=== Document text ===
* * * * * * * * *

NLO QCD + EW corrections are now available [542] for on-shell top quarks. This is the first time that NLO EW corrections have been computed for this process. In addition, a detailed comparison between the 4-flavour and 5-flavour scheme has been carried out.

• (including H production in bottom quark fusion treated in 5FS) LH19 status: NNLO_QCD predictions in the 5FS known for a long time, inclusively [543] and later differentially [544, 545]; resummed calculation at NNLO + NNLL available [546]. Three-loop ${Hb}\bar{b}$ form factor known [547]; N³LO_QCD in threshold approximation [548, 549] calculated. Complete N³LO_QCD results in the 5FS presented in [550] and a resummed calculation up to N³LO + N³LL was presented in [551]. N^(1,1)LO_QCD⨂QED as well as NNLO_QED predictions were derived in [552]. NLO_QCD corrections in the 4FS known since long ago [553, 554]; NLO_QCD (including the formally NNLO_HTL y_t ² contributions) using the 4FS presented in [555]. NLO_QCD matched to parton shower and compared to 5FS in [556]; various methods proposed to combine 4FS and 5FS predictions [557–561]; NLO_EW corrections calculated [562].

In [563] $b\bar{b}H$ was computed at ${ \mathcal O }({\alpha }_{s}^{m}{\alpha }^{n+1})$ with m + n = 2, 3 in the 4FS (i.e. at NLO including both QCD and EW corrections). New corrections from $Z(\to b\bar{b})H$ and ZZ VBF were found to give sizeable corrections, making the extraction of y_b from this channel considerably more challenging. In [564], it was shown that the impact of the new channels on the extraction of y_b can be reduced using kinematic shapes.

In [54], the two-loop leading colour planar helicity amplitudes for $b\bar{b}H$ production in the 5FS were computed. The helicity amplitudes were analytically reconstructed using finite field methods and the integrals appearing are evaluated using generalised series expansions [124]. The massless 4-loop QCD corrections to the $b\bar{b}H$ vertex were studied in [119], this result is an important step towards N⁴LO $b\bar{b}\to H$ production (in the 5FS) and $H\to b\bar{b}$ decay.

An overview of the status of jet final states is given in table 2.

• LH19 status: Differential NNLO_QCD corrections at leading-colour calculated in the NNLOjet framework [162]. Predictions using exact colour obtained with the sector-improved residue subtraction formalism [194] confirming in the case of inclusive-jet production at 13 TeV and R = 0.7 that the leading-colour approximation is well justified for phenomenological applications. Complete NLO QCD + EW corrections available [565].

Completion of the full colour result using the antenna subtraction method [566] corroborating the small impact of sub-leading colour contributions in inclusive-jet observables, however, finding larger effects in di-jet production for the triple-differential (p_T,avg, y^*, y^boost) setup of the CMS 8 TeV measurement. NNLO_QCD corrections to bottom quark production were computed using the q_T -subtraction method [229] in the four-flavour scheme with massive bottoms.

* * * * * * * * *

=== Data rows ===
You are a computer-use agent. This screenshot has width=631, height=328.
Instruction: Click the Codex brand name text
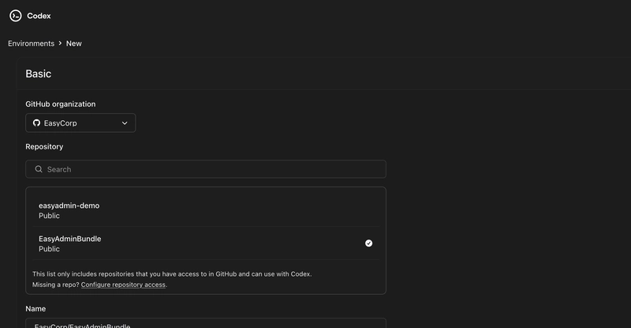pyautogui.click(x=39, y=16)
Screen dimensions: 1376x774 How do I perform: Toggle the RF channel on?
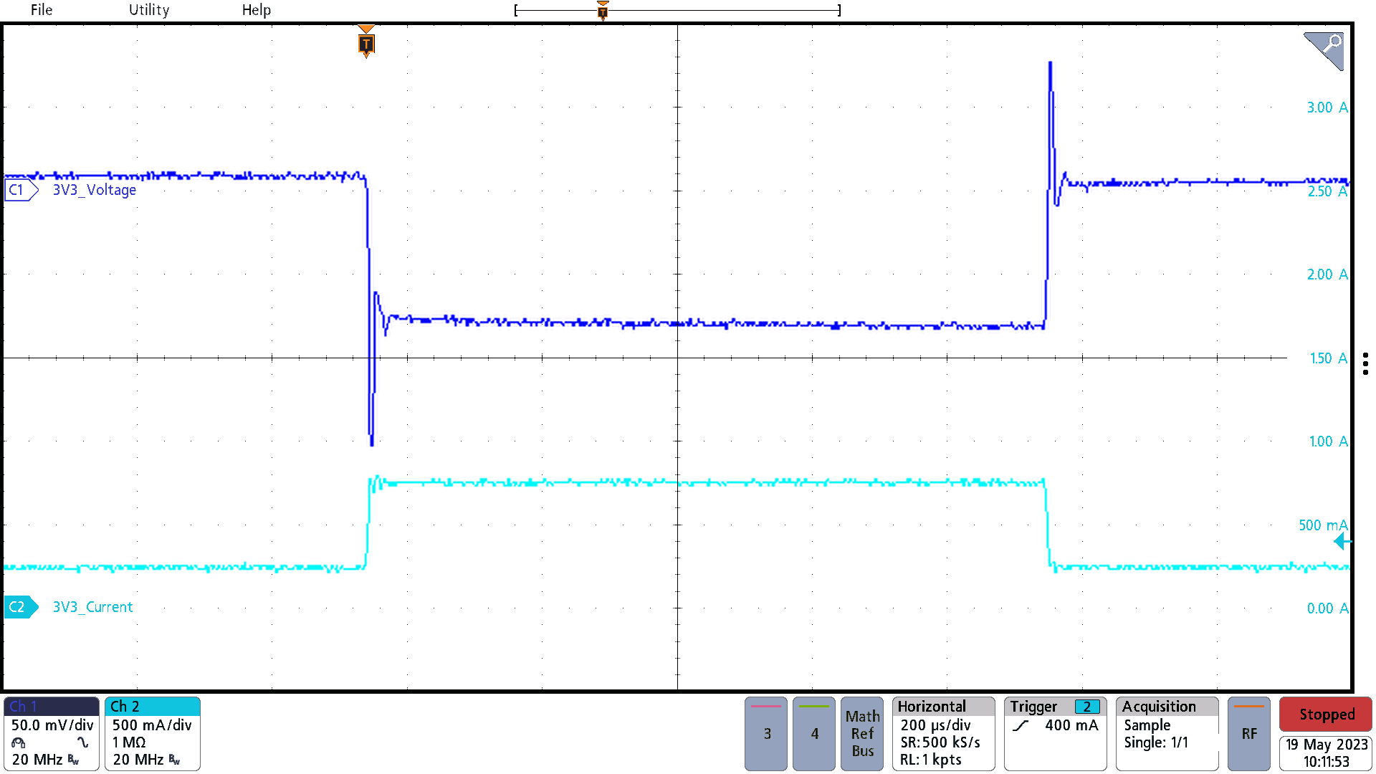pos(1248,733)
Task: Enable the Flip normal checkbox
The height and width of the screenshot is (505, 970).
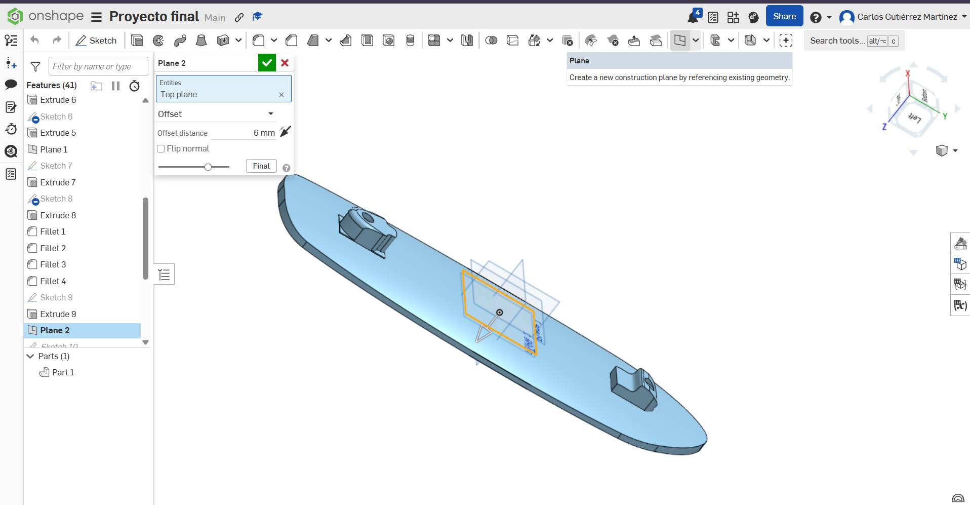Action: coord(160,148)
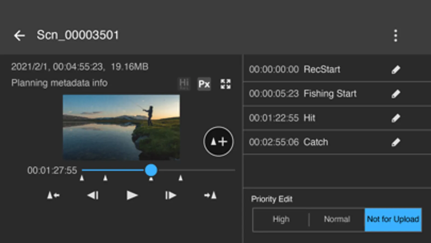431x243 pixels.
Task: Switch to Hi resolution playback
Action: [184, 84]
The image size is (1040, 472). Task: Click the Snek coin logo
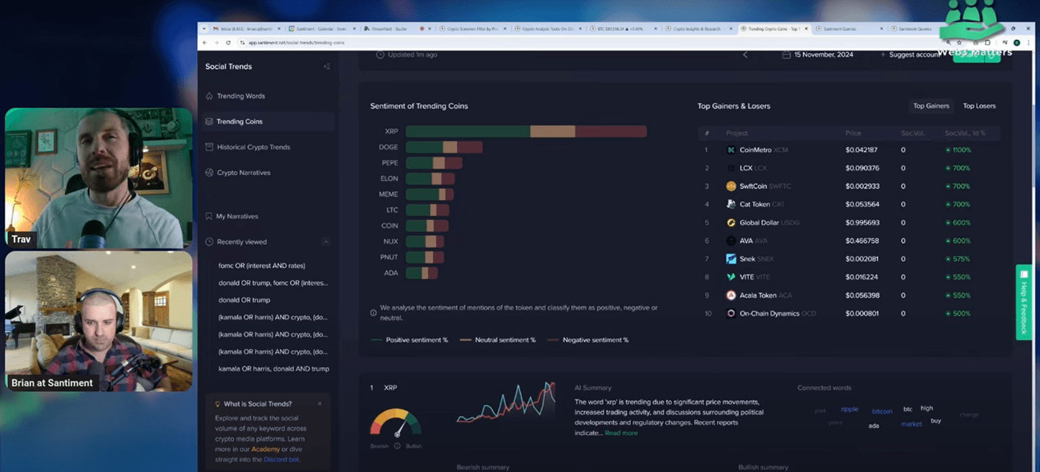point(731,259)
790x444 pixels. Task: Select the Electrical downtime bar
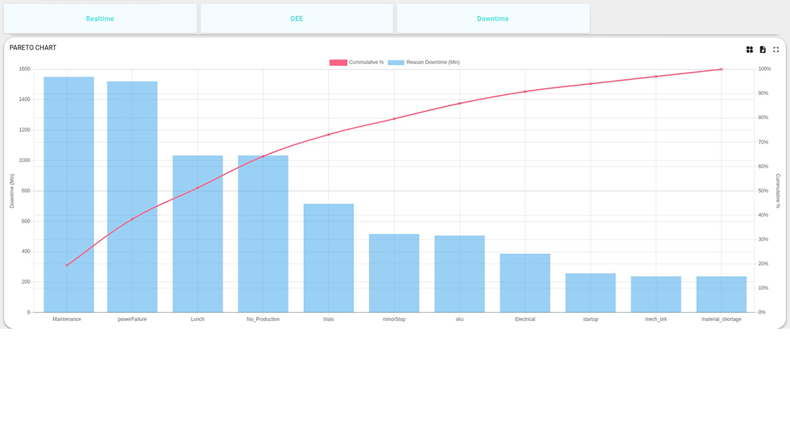[524, 283]
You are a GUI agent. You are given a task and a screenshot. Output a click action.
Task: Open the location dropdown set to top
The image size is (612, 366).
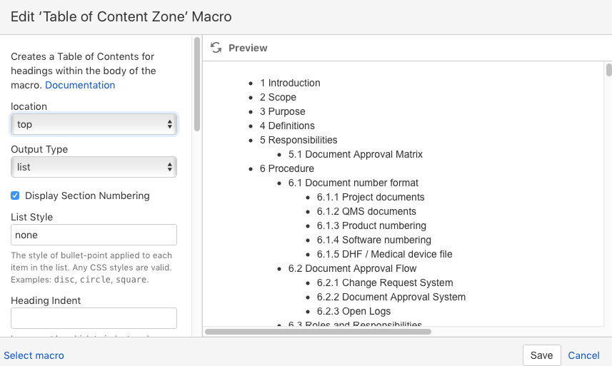94,124
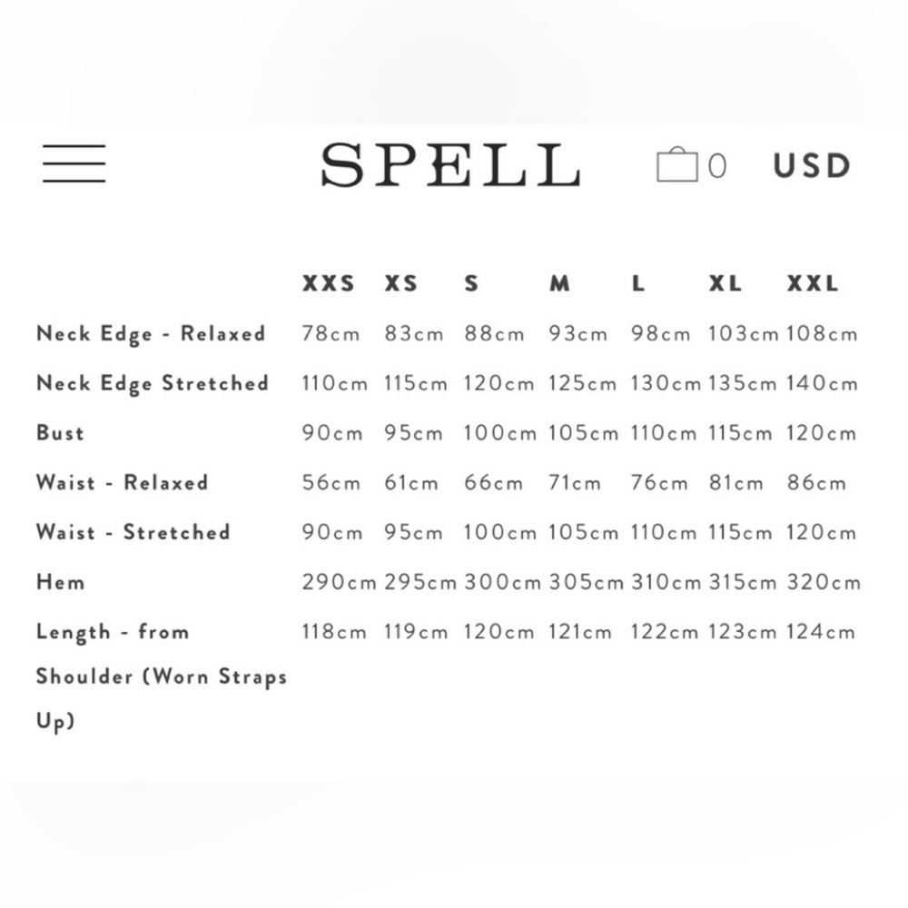Open the shopping bag cart icon
This screenshot has height=908, width=908.
click(x=677, y=164)
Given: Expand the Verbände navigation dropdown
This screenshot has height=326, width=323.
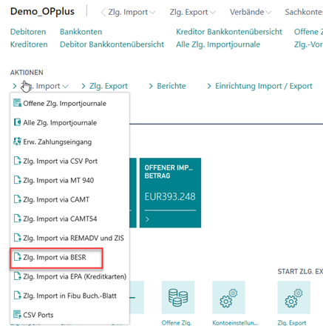Looking at the screenshot, I should (x=251, y=12).
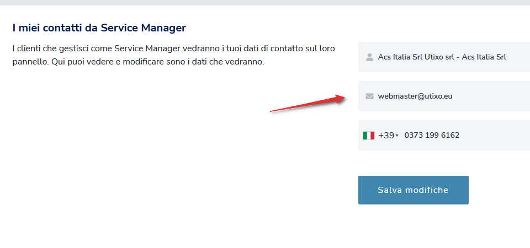Click the description paragraph about Service Manager clients
The height and width of the screenshot is (248, 530).
click(x=173, y=55)
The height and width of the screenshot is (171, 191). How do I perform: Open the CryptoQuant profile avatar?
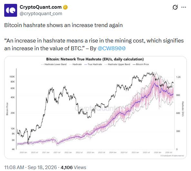(x=11, y=10)
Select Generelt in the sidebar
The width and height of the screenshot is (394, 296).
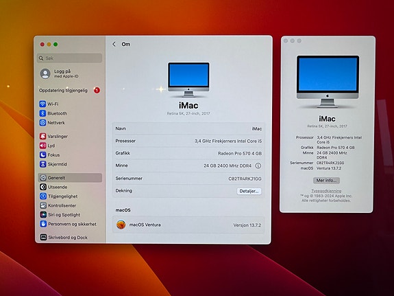[70, 178]
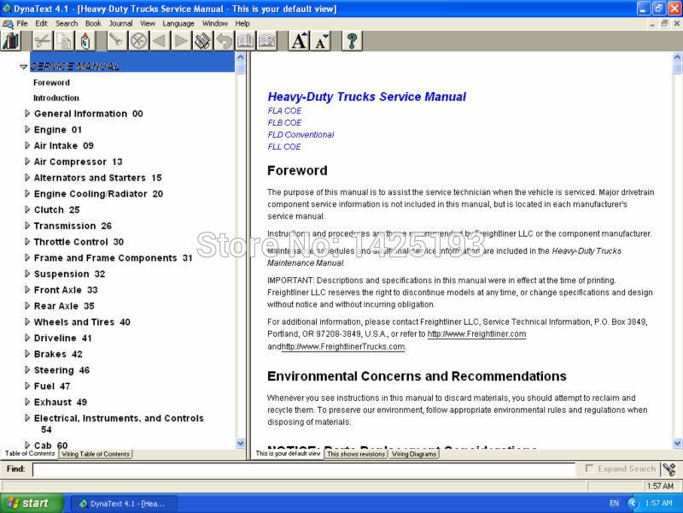Click the down arrow of the contents scrollbar
683x513 pixels.
(241, 444)
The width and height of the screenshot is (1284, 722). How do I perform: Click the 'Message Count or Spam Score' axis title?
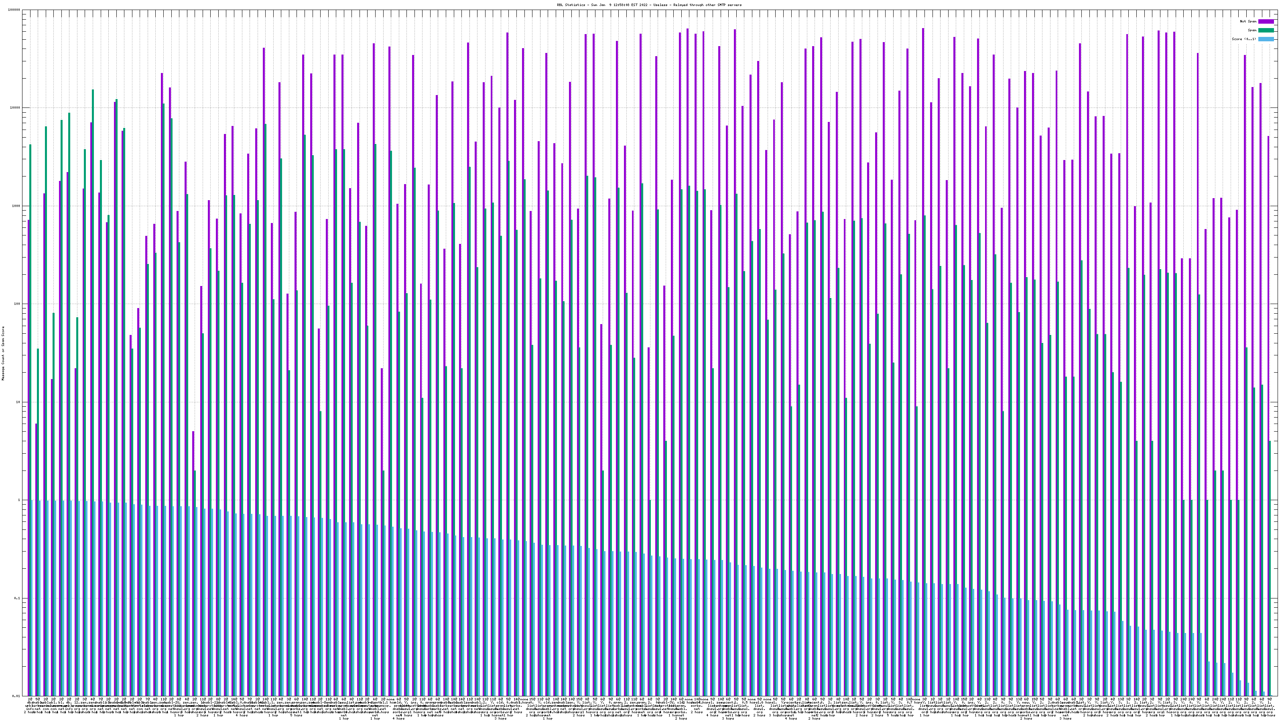coord(3,353)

* * * * * * * * *

=== Stated goal 1 ===
Summarize the text on higher-order corrections in two sentences.
=== Stated goal 2 ===
According to the text on higher-order corrections, which method was used to compute the NNLO QCD corrections to bottom quark production?
=== Stated goal 3 ===
Continue the text on higher-order corrections from its final sentence.

=== Exercise output 1 ===
For Higgs production with bottom quarks, the text reports NNLO and N³LO QCD results in the five-flavour scheme, NLO QCD and NLO EW results in the four-flavour scheme, two-loop helicity amplitudes, and massless four-loop QCD corrections to the vertex. For jet final states, it notes NNLO QCD corrections at leading and full colour, which find sub-leading colour effects small in inclusive-jet observables but larger in a triple-differential di-jet setup, along with NNLO QCD corrections to bottom quark production in the four-flavour scheme.

=== Exercise output 2 ===
The q_T-subtraction method, in the four-flavour scheme with massive bottoms.

=== Exercise output 3 ===
Important three-loop amplitudes became available that would enter the calculation of jet production at N³LO_QCD: four-quark scattering ($q\bar{q}\to Q\bar{Q}$) [40] and gluon scattering [39].

Inclusive jets can be measured in both ATLAS and CMS with 5% uncertainty in the cross sections (in the precision range), a precision that requires NNLO_QCD cross sections. Global PDF fits require NNLO_QCD calculations of double and even triple differential observables, requiring the use of full colour predictions. The measurements extend to jet transverse momenta of the order of 3–5 TeV, necessitating the precise calculation of EW corrections as well. Eventually, PDFs will be determined at the N³LO_QCD level, requiring the use of N³LO_QCD predictions for the input processes, including inclusive-jet production, necessitating the calculation of di-jet production to this order.

• ≥3j:  
  LH19 status: NLO_QCD corrections for 3-jet [567], 4-jet [568, 569] and 5-jet [570] known. Full NLO_SM calculation for 3-jet production was performed using Sherpa interfaced to Recola in [571].

Completion of the 3-jet calculation at NNLO_QCD [197] at full colour with the exception of the two-loop virtual finite remainder that is only available at leading colour so far [572]. The inclusion of the NNLO corrections significantly reduces the dependence of the predictions on the factorization and renormalization scales.

Three-jet observables provide a better description of jet shapes, and have the potential for the determination of the strong coupling constant over an extended dynamic range.

An overview of the status of vector-boson associated processes is given in table 3. If not stated explicitly, the leptonic decays are assumed. In the same way, the off-shell description is the default one. Finally, in some cases for VV + 2j, it is mentioned to which underlying Born contribution the corrections refer to when the full NLO corrections are not known.

Table 3. Precision wish list: vector boson final states. V = W, Z and $V^{\prime} ,V^{\prime\prime} =W,Z,\gamma$. Full leptonic decays are understood if not stated otherwise.

Process	Known	Desired
pp → V	N3LOQCD	N3LOQCD + N(1,1)LOQCD⨂EW
	N(1,1)LOQCD⨂EW	N2LOEW
	NLOEW
${pp}\to {VV}^{\prime}$	NNLOQCD + NLOEW	NLOQCD (gg channel, w/ massive loops)
	+ NLOQCD (gg channel)	N(1,1)LOQCD⨂EW
pp → V + j	NNLOQCD + NLOEW	hadronic decays
pp → V + 2j	NLOQCD + NLOEW (QCD component)	NNLOQCD
	NLOQCD + NLOEW (EW component)
${pp}\to V+b\bar{b}$	NLOQCD	NNLOQCD + NLOEW
${pp}\to {VV}^{\prime} +1j$	NLOQCD + NLOEW	NNLOQCD
${pp}\to {VV}^{\prime} +2j$	NLOQCD (QCD component)	Full NLOQCD + NLOEW
	NLOQCD + NLOEW (EW component)
pp → W+ W+ + 2j	Full NLOQCD + NLOEW
pp → W+ W− + 2j	NLOQCD + NLOEW (EW component)
pp → W+ Z + 2j	NLOQCD + NLOEW (EW component)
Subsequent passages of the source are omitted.